Exercise aim: Pick out every line of the material that contains the string "Task", and copy each of those lines in full.

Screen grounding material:

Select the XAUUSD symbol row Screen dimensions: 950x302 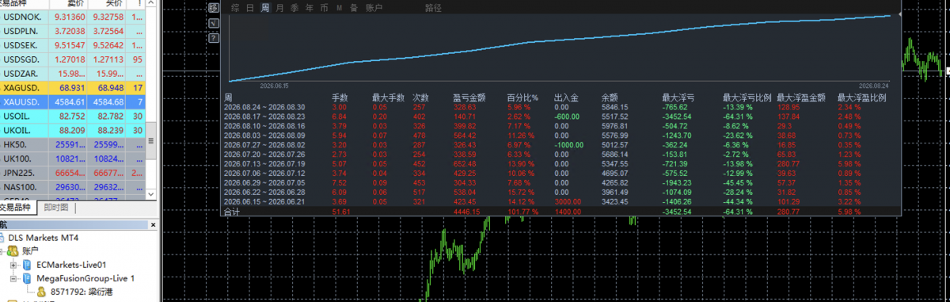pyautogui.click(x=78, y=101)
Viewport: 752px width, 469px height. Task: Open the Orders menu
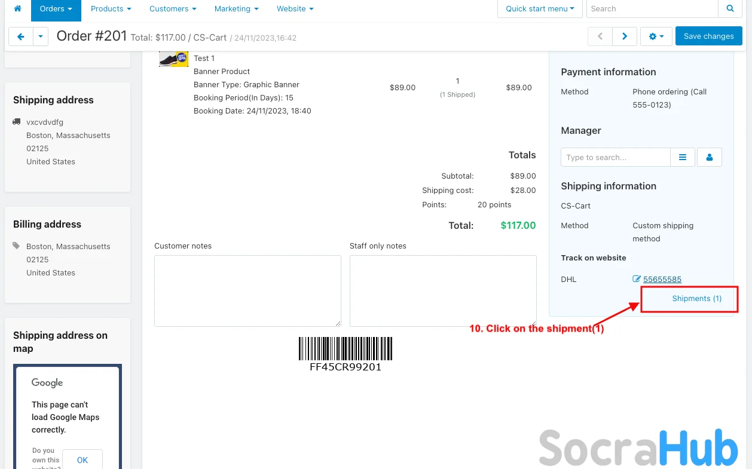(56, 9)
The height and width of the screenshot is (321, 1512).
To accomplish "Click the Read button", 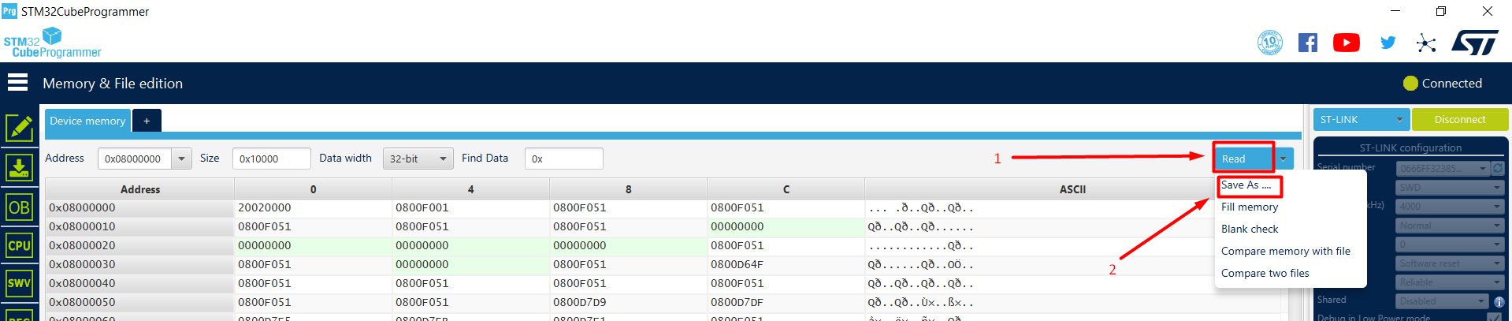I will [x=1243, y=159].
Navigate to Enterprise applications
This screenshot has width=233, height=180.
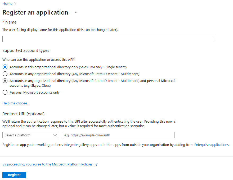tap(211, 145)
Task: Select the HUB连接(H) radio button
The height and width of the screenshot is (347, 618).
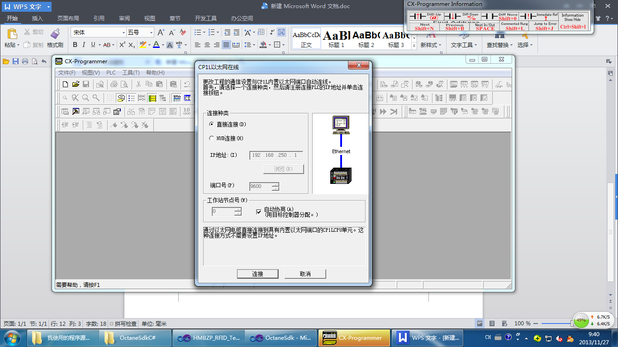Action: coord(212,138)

Output:
Viewport: 752px width, 469px height. Task: Open the Orders menu
Task: Select the HUB连接(H) radio button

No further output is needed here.